Reputation: 152637
I want to classify some data I have and for that to work I want to chain indexing of python lists. Simplified I have a nested list:
lst = [[[1], [2]], [[3, 3], [4]], [[5], [6,6,6]]]
and I want to iterate over the product of the first two indices but keep the third one the same:
from itertools import product
for index1, index2 in product(range(3), range(2)):
print(lst[index1][index2][0])
However I want to make this more general without knowing in advance how many substructures deep this needs to go (I want to make the number of range
s passed to itertools.product
variable).
I'm struggling a bit how I can generalize the [index1][index2][0]
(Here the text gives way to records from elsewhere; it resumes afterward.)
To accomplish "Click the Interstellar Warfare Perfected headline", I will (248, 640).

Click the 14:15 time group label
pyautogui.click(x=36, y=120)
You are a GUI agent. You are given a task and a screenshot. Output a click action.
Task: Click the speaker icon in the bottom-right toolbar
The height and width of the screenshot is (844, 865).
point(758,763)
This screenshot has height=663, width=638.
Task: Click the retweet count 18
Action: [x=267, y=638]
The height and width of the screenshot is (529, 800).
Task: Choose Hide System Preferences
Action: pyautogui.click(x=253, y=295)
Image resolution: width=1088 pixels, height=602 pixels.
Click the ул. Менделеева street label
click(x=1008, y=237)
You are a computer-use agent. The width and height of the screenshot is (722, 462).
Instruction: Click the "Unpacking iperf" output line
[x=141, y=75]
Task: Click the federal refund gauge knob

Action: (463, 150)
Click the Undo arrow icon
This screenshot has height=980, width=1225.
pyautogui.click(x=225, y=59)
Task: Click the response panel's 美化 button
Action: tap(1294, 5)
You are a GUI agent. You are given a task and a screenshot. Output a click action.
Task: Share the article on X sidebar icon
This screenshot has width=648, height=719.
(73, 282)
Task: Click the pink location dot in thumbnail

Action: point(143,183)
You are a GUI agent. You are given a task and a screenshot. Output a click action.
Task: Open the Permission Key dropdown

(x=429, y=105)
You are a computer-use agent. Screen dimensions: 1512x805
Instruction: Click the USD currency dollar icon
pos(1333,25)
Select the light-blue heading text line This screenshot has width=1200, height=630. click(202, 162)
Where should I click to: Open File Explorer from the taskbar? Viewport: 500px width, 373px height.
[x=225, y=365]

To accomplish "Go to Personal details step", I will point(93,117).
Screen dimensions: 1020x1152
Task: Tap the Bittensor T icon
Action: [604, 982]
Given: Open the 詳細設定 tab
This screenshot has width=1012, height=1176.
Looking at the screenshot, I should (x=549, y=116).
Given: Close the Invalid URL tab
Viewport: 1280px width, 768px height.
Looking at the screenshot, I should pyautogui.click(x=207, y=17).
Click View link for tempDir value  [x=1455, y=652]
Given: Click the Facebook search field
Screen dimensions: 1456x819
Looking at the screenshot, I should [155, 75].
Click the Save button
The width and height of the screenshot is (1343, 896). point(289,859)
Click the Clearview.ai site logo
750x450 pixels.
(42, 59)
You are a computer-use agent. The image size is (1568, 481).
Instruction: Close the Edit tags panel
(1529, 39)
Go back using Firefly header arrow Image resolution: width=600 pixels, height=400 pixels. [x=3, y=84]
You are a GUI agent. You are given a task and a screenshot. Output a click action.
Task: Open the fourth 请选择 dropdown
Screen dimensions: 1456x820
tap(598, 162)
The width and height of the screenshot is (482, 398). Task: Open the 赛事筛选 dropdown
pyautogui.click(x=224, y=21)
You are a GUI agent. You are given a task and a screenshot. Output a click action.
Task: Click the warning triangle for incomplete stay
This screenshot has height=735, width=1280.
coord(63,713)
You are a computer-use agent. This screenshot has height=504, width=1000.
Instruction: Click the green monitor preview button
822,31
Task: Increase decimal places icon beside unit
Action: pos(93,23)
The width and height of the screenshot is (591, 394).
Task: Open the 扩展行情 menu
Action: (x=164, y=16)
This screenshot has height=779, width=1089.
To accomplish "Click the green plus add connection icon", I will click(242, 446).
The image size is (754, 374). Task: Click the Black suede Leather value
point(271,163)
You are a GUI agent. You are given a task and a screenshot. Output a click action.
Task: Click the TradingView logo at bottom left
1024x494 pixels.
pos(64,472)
to accept an arbitary number of indices
, the best I could come up with was functools.reduce
:
from functools import reduce
for indices in product(range(3), range(2)):
print(reduce(list.__getitem__, indices, lst)[0])
That seems awfully complicated (and is significantly slower than the manual indexing), so I was wondering if there was a better and faster way to do that. I'm using both python 2.x and 3.x and external libraries are definetly okay (however it shouldn't require NumPy
or packages based on NumPy
).
Upvotes: 4
Views: 683
Reputation: 18628
I propose a recursive way.
def theshape(lst):
l=lst
shape=[]
while isinstance(l,list):
shape.append(len(l))
l=l[0]
return shape
This function is intended to find the shape of your structure, which is supposed regular until last dimension.
def browse(lst):
shape=theshape(lst)
ndim=len(shape)
def level(l,k):
if k==ndim:
print(l)
else:
for i in range(shape[k]):
level(l[i],k+1)
level(lst,0)
This one browse recursively all the levels. it minimize pointer changes.
A simple example :
u=arange(2**6).reshape(4,2,1,2,2,1,1,2).tolist()
browse(u)
0
2
.
.
.
62
Some tests on big structures (with print discarded by print = lambda _ : None
) :
def go(lst):
for x in product(*[range(k) for k in theshape(lst)]):
print(reduce(lambda result, index: result[index], x, lst))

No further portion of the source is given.